*Problem:* Put the rows from the line with "You are a computer-use" to the line with "I will 80,34.", both included, into a JSON list of strings. Use one string per line and leave out blank lines.

*Given data:*
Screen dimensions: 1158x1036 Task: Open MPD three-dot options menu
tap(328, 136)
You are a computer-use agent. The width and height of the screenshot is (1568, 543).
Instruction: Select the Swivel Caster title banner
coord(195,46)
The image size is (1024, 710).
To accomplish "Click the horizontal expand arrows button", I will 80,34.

==

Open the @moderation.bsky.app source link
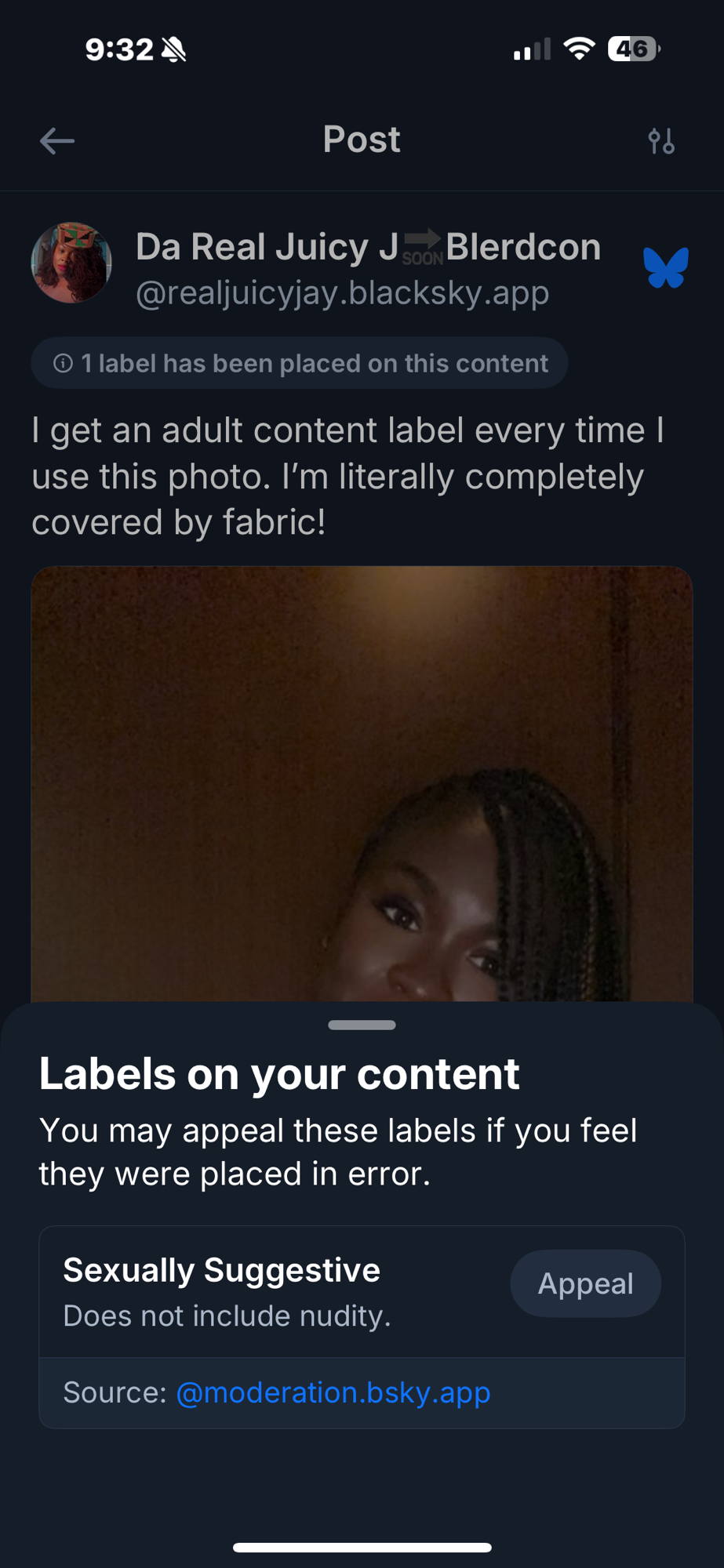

*Solution below:*
[
  "You are a computer-use agent. The width and height of the screenshot is (1568, 543).",
  "Instruction: Select the Swivel Caster title banner",
  "coord(195,46)",
  "The image size is (1024, 710).",
  "To accomplish \"Click the horizontal expand arrows button\", I will 80,34."
]